Quand les champs près de Bucarest auront dégelé [l’article a été écrit en février], des ouvriers devraient commencer à installer la plus grande ferme solaire d’Europe : 1 million de panneaux photovoltaïques associés à des batteries, afin d’alimenter les foyers après le coucher du soleil. Mais ce projet de 760 mégawatts (MW) dans le sud de la Roumanie sera bientôt surclassé. Car, dans le Nord-Ouest, les autorités ont autorisé le lancement d’un site encore plus ambitieux, d’une capacité de 1 gigawatt (GW).

Ces étendues de silicium et de verre s’ajoutent à une série de projets qui ont métamorphosé l’économie roumaine, elle qui se caractérisait par une pollution catastrophique à la chute du communisme.

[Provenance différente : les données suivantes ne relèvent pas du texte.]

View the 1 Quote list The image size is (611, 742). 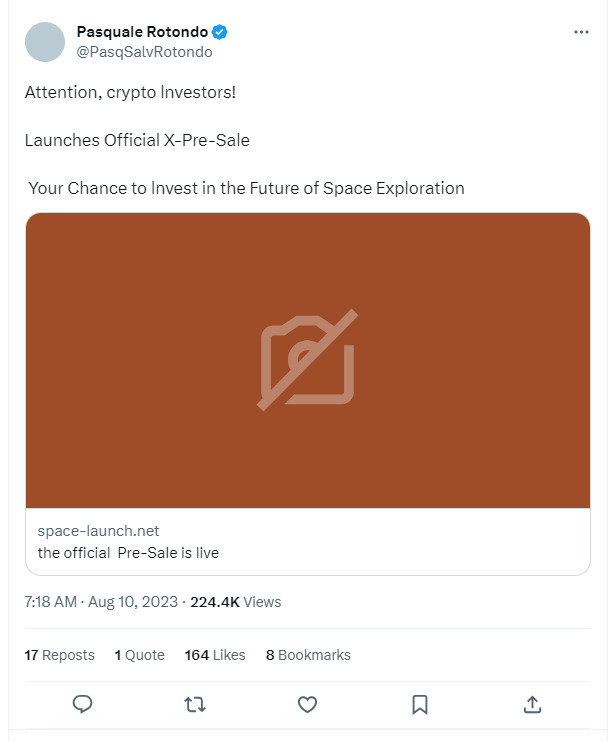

Parmi eux figurent un parc éolien terrestre à proximité de la mer Noire, qui a été le plus grand d’Europe pendant des années, une centrale nucléaire sur le Danube, dont la durée de vie a été prolongée de trente ans, et la multiplication des panneaux solaires sur les toits dans tout le pays.

“C’est une tendance irréversible, déclare Liviu Gavrila, vice-président de l’Association roumaine de l’énergie éolienne et directeur d’Enery, qui gère la ferme solaire. Mais il faut faire preuve d’habileté.”